▸ Data provided:
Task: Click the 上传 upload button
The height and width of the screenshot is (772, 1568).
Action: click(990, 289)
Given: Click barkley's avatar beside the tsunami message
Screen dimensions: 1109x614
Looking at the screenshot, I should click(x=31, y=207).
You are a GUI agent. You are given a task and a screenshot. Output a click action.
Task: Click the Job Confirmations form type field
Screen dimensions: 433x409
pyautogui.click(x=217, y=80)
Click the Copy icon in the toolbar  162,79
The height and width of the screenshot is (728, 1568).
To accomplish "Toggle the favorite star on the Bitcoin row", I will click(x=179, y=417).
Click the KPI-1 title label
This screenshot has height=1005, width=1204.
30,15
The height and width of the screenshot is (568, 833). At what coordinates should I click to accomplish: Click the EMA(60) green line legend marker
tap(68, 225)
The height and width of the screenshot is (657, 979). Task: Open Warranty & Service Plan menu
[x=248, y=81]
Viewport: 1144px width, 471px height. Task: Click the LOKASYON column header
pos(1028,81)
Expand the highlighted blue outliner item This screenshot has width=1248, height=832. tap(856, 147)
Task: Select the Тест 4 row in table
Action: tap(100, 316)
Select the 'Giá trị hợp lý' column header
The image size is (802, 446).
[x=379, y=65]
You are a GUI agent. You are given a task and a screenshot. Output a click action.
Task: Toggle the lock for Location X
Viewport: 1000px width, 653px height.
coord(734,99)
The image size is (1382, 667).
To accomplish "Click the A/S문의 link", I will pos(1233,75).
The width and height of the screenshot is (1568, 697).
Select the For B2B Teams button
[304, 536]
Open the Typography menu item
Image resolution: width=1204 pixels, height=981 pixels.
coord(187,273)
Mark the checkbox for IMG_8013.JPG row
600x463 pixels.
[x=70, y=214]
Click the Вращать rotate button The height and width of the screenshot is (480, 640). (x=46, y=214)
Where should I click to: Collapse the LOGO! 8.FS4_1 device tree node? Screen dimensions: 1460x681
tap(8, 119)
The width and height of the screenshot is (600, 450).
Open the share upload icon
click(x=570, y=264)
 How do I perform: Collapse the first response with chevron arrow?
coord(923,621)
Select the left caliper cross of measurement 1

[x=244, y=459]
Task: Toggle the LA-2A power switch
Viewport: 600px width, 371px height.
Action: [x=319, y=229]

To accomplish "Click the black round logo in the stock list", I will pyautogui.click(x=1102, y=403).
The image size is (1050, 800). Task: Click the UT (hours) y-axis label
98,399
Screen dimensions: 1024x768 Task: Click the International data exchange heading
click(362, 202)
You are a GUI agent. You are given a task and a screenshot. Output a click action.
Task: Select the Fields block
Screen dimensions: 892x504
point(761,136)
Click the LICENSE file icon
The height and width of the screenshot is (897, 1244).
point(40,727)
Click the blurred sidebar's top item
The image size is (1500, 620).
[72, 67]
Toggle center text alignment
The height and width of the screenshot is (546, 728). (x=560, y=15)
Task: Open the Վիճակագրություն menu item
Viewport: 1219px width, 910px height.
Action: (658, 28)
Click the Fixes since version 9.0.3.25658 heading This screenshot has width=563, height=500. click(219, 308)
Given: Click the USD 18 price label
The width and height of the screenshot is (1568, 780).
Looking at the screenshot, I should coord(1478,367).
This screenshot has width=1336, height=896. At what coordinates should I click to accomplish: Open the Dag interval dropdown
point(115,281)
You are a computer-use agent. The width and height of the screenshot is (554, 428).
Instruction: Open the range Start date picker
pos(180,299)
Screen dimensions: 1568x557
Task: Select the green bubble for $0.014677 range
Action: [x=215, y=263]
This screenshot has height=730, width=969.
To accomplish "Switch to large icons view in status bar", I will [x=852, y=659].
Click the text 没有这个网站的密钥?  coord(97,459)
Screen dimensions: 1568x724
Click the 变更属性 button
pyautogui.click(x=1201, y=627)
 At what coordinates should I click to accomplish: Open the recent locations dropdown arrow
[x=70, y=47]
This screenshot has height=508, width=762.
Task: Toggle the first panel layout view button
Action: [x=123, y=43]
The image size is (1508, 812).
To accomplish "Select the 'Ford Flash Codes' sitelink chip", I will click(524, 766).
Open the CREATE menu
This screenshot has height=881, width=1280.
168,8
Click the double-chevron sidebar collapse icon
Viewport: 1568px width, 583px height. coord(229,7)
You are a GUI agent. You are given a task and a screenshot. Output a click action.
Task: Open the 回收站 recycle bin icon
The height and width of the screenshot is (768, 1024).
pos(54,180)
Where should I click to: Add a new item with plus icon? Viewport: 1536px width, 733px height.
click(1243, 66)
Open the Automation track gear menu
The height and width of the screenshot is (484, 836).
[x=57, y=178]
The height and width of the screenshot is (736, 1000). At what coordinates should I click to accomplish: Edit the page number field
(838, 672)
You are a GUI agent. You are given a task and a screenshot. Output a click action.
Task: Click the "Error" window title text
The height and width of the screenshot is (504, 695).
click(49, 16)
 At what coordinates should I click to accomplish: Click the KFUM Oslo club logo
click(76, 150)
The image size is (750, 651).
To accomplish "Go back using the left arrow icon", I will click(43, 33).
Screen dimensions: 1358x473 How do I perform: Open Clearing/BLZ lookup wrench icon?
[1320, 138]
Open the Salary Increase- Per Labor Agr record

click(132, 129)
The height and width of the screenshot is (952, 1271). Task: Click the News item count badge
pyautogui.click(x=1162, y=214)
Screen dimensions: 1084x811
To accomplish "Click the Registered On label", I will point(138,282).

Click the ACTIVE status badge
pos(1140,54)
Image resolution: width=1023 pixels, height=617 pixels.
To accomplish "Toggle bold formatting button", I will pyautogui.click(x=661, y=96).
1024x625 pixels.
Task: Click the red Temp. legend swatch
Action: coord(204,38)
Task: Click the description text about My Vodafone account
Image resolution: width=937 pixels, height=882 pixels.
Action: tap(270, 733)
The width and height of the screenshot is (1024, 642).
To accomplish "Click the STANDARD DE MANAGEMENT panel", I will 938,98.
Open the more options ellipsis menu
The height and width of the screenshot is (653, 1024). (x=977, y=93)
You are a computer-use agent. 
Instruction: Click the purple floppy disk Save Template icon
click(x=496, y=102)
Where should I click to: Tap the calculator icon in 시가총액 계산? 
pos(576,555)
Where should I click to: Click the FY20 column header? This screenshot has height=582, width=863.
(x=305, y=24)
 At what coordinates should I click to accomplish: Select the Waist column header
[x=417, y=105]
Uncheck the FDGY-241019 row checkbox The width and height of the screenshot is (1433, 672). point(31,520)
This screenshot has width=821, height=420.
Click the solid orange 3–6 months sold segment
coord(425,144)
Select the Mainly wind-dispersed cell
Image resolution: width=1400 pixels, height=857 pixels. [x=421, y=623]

▸ Work task: Where the line with "Click the Copy" ends, your copy should end too; please return exactly the lines from the first line of the data through it.

▸ Answer box:
Task: Click the 上传 upload button
The height and width of the screenshot is (772, 1568).
Action: click(990, 289)
Given: Click barkley's avatar beside the tsunami message
Screen dimensions: 1109x614
Looking at the screenshot, I should click(x=31, y=207).
You are a GUI agent. You are given a task and a screenshot. Output a click action.
Task: Click the Job Confirmations form type field
Screen dimensions: 433x409
pyautogui.click(x=217, y=80)
Click the Copy icon in the toolbar  162,79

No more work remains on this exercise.